• **EXCERTO DO TEXTO**
────

Portugal é grande quando abre horizontes

01
Jan 13

Ao decidir enviar o Orçamento Geral do Estado de 2013 para o Tribunal Constitucional (TC), após promulgação, para que o TC proceda à verificação sucessiva da constitucionalidade de algumas das medidas orçamentais, o Presidente da República fez o que um político sensato teria feito. Nas circunstâncias actuais, não havia outra solução, apesar do que dizem muitos dos constitucionalistas. Não promulgar não era solução.

Cabe agora ao TC tomar posição.

 

Caberá, depois, ao governo aceitar o que venha a ser decidido, com seriedade e serenidade. Não poderá nem deverá, no entanto, criar uma crise política. Bem basta a que já temos, que se traduz num problema muito sério de credibilidade junto da população. Talvez seja altura, então, uma vez conhecida a decisão do TC, de pensar numa remodelação profunda da equipa do governo. 

publicado por victorangelo às 21:51

," o Presidente da República fez o que um político sensato teria feito. " Com todo respeito não concordo. Das duas uma: ou o Presidente não o considera inconstitucional e o promulga ou o não considera e tem que o vetar. Numa terceira opção, em caso de dúvida, tem que o mandar para fiscalização preventiva. Se fosse considerado contitucional entraria em vigor com algum atraso, se não, não entraria. Qual o problema? Não estão previstos mecanismos alternativos na Constituição para essas situações, que até já aconteceram, sem nenhum drama? Se daqui a uns meses for considerado inconstitucional o que sucede? Suspende-se depois de estar em execução ou toma-se uma decisão salomónica como no ano anterior, isto é com eficácia igual a zero? Como escrevi num poste, nenhuma decisão, em qualquer circunstância, mesmo de âmbito financeiro, pode estar acima da Constituição, sem pôr em causa o Estado de Direito. E não sou o único a dize-lo. Veja-se a opinião, insuspeita e bem mais abalizada que a minha, de Pacheco Pereira, na Quadratura do Círculo.

────

• **INSTRUÇÃO**
Cite, sem alterações, o trecho do texto sobre o Orçamento do Estado de 2013 que começa em "Cabe agora ao" e termina em "equipa do governo.".

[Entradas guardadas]
────

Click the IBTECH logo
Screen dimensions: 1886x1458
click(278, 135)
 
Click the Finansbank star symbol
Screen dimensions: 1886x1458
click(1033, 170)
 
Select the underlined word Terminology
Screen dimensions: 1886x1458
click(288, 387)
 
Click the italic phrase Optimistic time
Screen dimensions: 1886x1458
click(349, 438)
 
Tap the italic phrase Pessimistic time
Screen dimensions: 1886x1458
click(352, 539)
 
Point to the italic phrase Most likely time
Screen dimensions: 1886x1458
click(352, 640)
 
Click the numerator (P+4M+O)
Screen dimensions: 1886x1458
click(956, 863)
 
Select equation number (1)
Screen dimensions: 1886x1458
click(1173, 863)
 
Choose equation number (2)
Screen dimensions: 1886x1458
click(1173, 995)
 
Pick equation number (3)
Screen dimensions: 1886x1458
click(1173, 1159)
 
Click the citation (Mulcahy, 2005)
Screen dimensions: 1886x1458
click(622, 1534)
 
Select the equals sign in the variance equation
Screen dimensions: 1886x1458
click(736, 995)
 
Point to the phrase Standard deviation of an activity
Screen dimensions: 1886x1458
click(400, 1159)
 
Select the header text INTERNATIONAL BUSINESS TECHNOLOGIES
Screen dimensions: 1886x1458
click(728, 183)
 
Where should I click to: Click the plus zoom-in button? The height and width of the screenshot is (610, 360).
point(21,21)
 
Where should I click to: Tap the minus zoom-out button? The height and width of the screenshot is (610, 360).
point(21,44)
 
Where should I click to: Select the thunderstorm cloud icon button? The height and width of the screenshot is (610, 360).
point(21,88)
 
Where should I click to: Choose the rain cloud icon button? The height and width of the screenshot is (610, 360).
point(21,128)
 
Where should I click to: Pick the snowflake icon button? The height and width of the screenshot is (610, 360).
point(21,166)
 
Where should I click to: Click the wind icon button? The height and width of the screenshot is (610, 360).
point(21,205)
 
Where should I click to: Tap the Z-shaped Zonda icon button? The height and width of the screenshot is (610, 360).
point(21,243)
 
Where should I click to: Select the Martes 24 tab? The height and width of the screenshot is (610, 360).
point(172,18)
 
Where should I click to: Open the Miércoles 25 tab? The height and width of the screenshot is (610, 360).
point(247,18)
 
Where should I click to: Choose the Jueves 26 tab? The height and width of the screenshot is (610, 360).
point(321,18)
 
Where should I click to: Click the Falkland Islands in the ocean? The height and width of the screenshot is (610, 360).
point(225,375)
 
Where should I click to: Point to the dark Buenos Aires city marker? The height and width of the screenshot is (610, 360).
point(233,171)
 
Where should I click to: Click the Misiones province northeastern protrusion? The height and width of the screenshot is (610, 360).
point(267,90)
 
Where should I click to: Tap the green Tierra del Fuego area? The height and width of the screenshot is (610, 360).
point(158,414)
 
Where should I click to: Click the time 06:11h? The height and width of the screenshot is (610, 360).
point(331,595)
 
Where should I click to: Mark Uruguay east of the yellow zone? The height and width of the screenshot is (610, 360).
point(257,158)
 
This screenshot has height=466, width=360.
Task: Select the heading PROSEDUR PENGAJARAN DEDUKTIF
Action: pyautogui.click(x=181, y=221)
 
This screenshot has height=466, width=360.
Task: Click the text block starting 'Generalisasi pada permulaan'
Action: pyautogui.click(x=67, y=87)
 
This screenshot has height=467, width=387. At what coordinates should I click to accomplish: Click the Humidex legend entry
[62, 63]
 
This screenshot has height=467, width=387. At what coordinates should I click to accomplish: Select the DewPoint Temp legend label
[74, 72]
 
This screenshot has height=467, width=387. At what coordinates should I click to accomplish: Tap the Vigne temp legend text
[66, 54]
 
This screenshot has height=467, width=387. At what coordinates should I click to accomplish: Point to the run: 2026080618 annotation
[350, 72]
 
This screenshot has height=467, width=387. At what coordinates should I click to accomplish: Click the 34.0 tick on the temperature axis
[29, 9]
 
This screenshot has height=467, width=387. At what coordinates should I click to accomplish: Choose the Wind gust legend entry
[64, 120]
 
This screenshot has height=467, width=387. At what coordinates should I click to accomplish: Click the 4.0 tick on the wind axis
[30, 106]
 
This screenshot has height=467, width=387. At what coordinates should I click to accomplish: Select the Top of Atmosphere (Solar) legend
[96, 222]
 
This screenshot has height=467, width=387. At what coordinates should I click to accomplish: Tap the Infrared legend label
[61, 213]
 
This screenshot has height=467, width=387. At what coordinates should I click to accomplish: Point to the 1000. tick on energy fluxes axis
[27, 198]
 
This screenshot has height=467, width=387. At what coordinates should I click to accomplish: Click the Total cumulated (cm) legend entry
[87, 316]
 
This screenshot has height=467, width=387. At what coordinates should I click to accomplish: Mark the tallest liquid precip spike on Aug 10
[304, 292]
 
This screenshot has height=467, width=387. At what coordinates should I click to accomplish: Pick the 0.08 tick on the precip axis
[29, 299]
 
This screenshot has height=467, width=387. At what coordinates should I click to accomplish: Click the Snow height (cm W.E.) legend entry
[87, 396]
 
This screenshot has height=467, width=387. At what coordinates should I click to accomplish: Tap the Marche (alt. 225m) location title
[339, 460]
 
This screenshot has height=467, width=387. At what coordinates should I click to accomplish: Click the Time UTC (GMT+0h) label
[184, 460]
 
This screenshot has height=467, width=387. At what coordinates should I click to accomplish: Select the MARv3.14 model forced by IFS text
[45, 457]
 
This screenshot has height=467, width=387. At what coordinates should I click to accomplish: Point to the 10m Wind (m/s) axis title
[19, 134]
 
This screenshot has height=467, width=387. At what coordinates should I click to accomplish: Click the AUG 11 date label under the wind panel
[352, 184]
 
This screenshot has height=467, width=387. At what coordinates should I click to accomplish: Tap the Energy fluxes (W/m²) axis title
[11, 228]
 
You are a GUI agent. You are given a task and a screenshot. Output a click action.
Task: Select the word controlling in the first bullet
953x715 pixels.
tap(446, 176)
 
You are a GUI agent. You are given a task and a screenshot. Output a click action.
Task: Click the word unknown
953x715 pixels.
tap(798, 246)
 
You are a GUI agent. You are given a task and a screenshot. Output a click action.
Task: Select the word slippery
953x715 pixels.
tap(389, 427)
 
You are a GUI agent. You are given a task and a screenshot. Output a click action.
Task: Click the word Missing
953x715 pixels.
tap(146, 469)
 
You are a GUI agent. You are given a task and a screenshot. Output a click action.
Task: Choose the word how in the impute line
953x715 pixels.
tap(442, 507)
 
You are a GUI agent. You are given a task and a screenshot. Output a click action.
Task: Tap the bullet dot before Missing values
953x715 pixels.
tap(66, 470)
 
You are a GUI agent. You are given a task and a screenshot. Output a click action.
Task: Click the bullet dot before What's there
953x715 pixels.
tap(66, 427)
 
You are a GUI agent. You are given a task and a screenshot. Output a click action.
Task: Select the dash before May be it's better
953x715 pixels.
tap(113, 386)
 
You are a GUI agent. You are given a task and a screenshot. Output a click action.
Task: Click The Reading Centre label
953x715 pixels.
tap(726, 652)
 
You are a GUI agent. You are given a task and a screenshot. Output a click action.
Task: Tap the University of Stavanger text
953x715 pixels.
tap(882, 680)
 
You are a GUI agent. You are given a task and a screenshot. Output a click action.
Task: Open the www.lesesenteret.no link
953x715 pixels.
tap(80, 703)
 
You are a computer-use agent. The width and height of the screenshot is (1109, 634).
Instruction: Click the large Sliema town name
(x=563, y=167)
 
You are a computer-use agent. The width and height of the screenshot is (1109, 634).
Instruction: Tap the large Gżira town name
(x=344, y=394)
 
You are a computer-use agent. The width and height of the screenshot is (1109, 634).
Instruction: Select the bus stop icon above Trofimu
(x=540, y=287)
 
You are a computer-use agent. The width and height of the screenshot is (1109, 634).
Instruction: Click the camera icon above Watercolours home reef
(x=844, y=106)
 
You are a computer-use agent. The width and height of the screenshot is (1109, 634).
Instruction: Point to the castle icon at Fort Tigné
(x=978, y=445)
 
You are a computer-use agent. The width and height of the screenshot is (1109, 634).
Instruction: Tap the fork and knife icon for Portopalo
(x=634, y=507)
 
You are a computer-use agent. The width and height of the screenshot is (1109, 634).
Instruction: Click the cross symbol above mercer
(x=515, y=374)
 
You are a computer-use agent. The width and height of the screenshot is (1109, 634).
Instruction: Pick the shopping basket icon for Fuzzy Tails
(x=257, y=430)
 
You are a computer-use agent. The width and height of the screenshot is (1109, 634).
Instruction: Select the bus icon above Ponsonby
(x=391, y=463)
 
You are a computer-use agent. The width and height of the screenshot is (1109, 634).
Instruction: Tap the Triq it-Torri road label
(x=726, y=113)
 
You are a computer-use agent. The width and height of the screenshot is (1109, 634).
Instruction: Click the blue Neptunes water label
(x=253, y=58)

────

• **RESPOSTA**
Cabe agora ao TC tomar posição.

 

Caberá, depois, ao governo aceitar o que venha a ser decidido, com seriedade e serenidade. Não poderá nem deverá, no entanto, criar uma crise política. Bem basta a que já temos, que se traduz num problema muito sério de credibilidade junto da população. Talvez seja altura, então, uma vez conhecida a decisão do TC, de pensar numa remodelação profunda da equipa do governo.